Deep in a Ugandan forest, 200 chimpanzees have been at war with each other for nearly ten years. They are not squabbling or playfully scrapping over a mango. Scientists report that it’s a fully coordinated lethal war between chimps who used to be family.
This community is the Ngogo chimpanzee community in Kibale National Park, and their story just got published in the journal Science. It reads like a nature documentary nobody asked for.
For decades, researchers have observed the chimps grooming each other, sharing food, raising the young, and maintaining peace. Then in 2015, something snapped. The group split into two sides, now called the Central and Western factions, and former friends started hunting each other down. Scientists who witnessed the first clash described pure chaos. Screaming, chasing, and bodies crashing through the forest in a chaotic scene. They planned and ambushed each other.
The uncomfortable part is that nobody fully knows why it happened.
The best theory so far points to the large size of the community. Most chimp groups have around 50 members. Ngogo had nearly 200, which may have strained social bonds and turned everyday competition into something darker.

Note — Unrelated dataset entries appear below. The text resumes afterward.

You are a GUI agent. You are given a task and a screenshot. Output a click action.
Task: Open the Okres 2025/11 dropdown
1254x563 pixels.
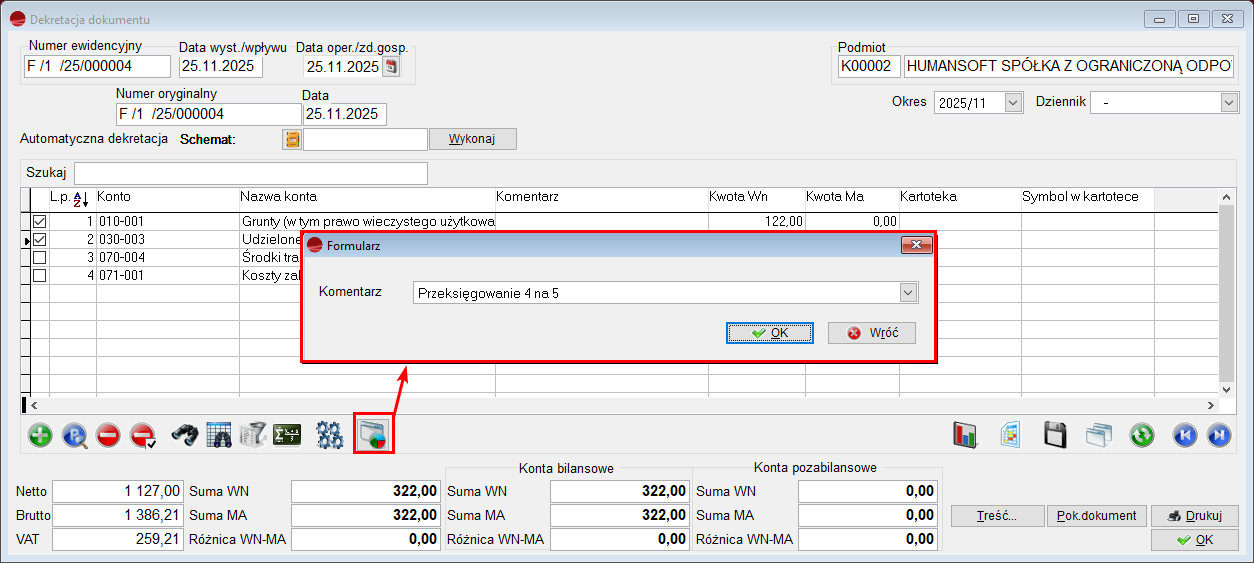pos(1013,103)
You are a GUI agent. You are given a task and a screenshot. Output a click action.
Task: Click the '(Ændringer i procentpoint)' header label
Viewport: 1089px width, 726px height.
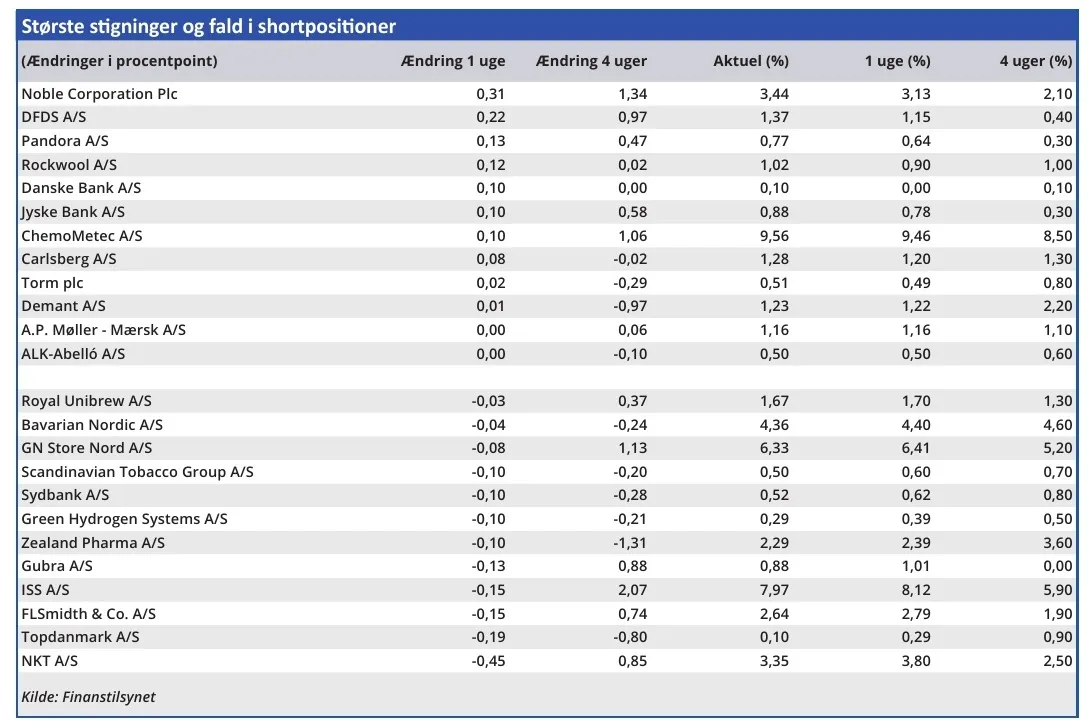(119, 61)
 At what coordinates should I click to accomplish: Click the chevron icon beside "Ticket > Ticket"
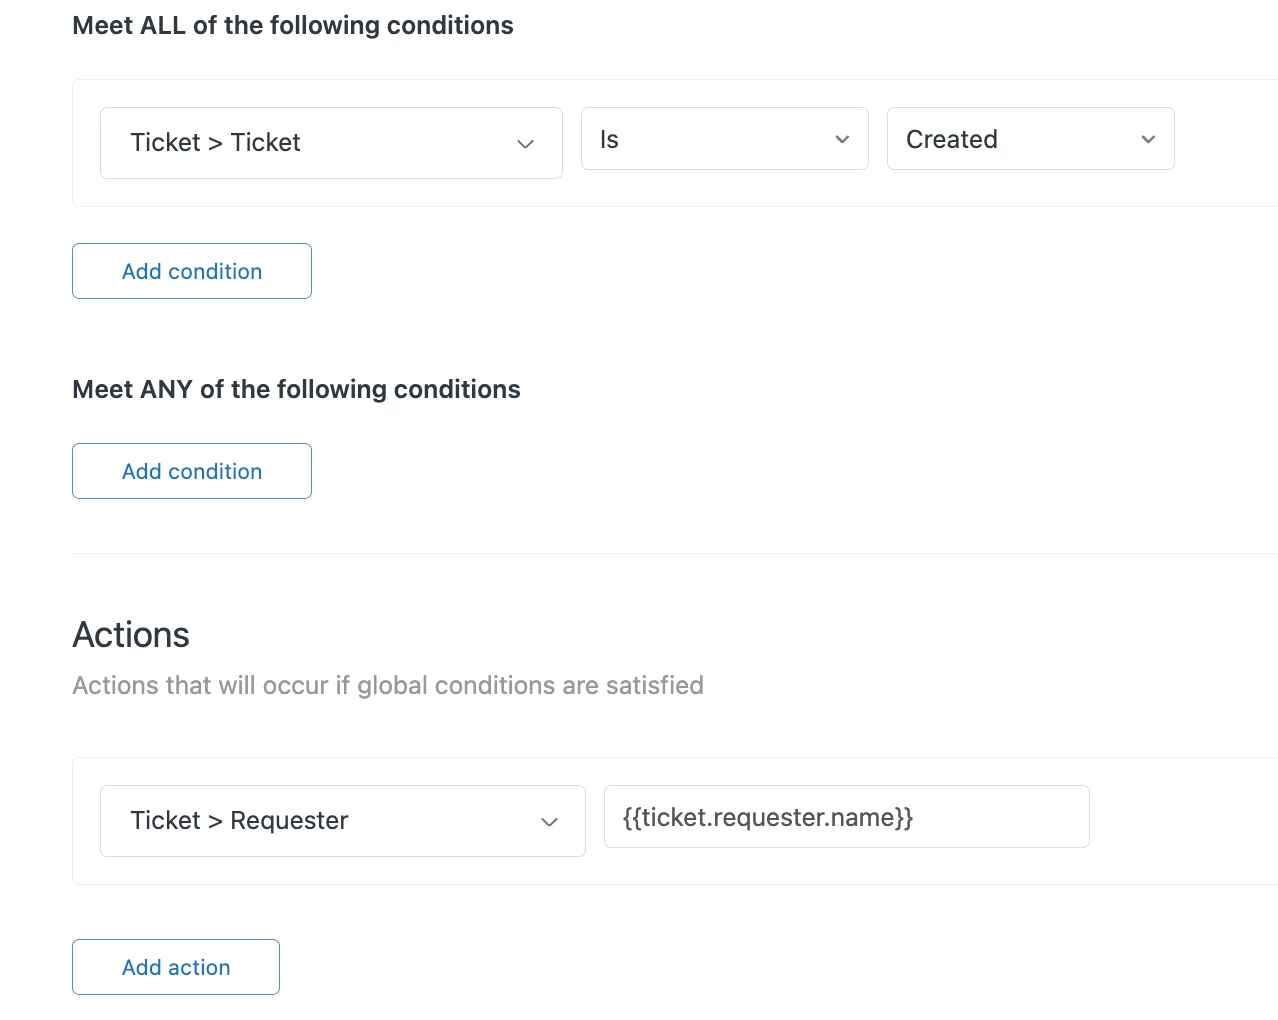coord(525,144)
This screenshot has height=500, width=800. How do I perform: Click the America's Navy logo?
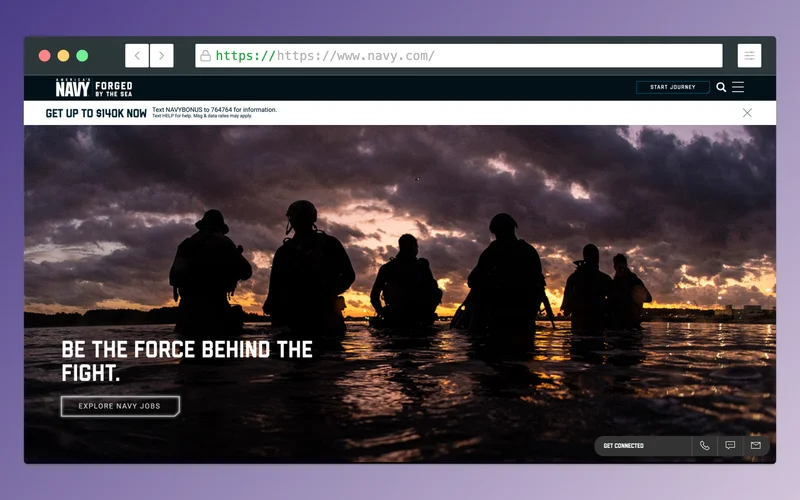click(x=93, y=88)
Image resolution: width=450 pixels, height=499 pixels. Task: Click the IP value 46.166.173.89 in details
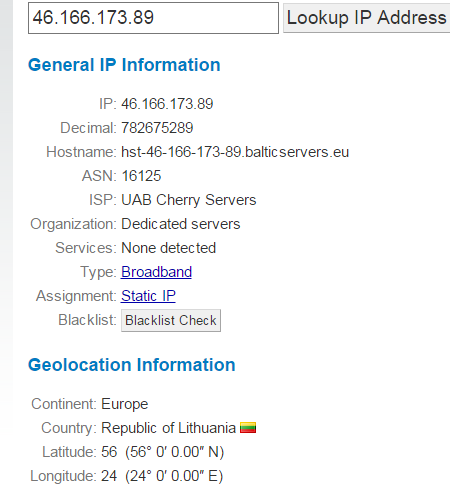167,104
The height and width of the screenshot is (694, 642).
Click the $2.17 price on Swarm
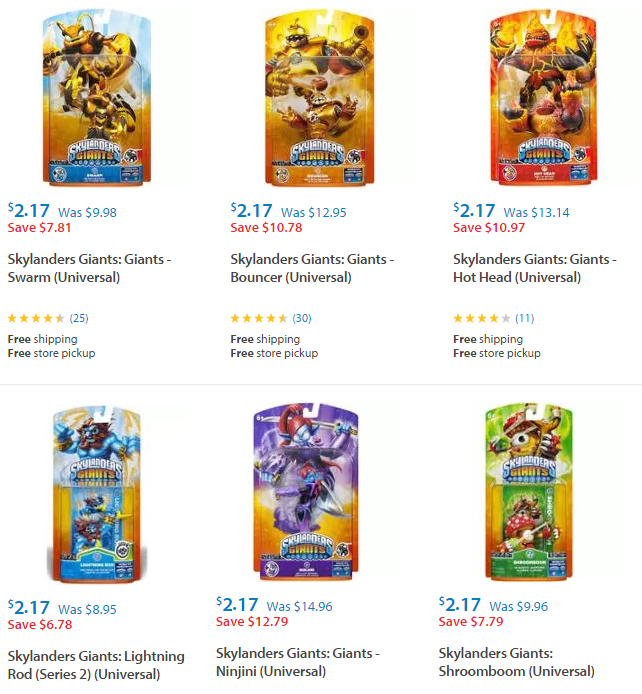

Then in 2014, five key males died within weeks of each other, probably from disease. These were the peacekeepers, the chimps that kept both sides connected and calm. Once they were gone, the whole thing unravelled fast.
What makes Ngogo so significant is that this event has only happened once before in recorded history, in Tanzania in the 1970s under Jane Goodall. That case was long dismissed because researchers had been feeding the chimps, which many felt had distorted their behavior. Ngogo had no such interference. This time, nothing was staged or influenced. It’s just nature doing something brutal, and scientists are watching every second of it.
Since 2018 the scientists have recorded 24 killings, including 17 infants. “These were chimps that would hold hands,” lead author Aaron Sandel told the Science podcast. “Now they’re trying to kill each other.”
Sandel, an anthropologistfrom the University of Texas in the US, and co-director of the Ngogo Chimpanzee Project, acknowledges that chimpanzees are very territorial, with their interactions with those from other groups described as hostile.
However, Sandel cannot fathom why the nearly 200 Ngogo chimpanzees, who had lived in harmony for several decades, suddenly became sworn enemies.
The war is still ongoing. Attacks continued through 2025 and into 2026, long after the study’s data cutoff.
Here is the part that scientists are not openly discussing. We share 98 percent of our DNA with these chimps. For no obvious reason, they went to war with each other. No famine, no invasion, no existential threat. They are just like us humans, going by how we destroy our very own communities.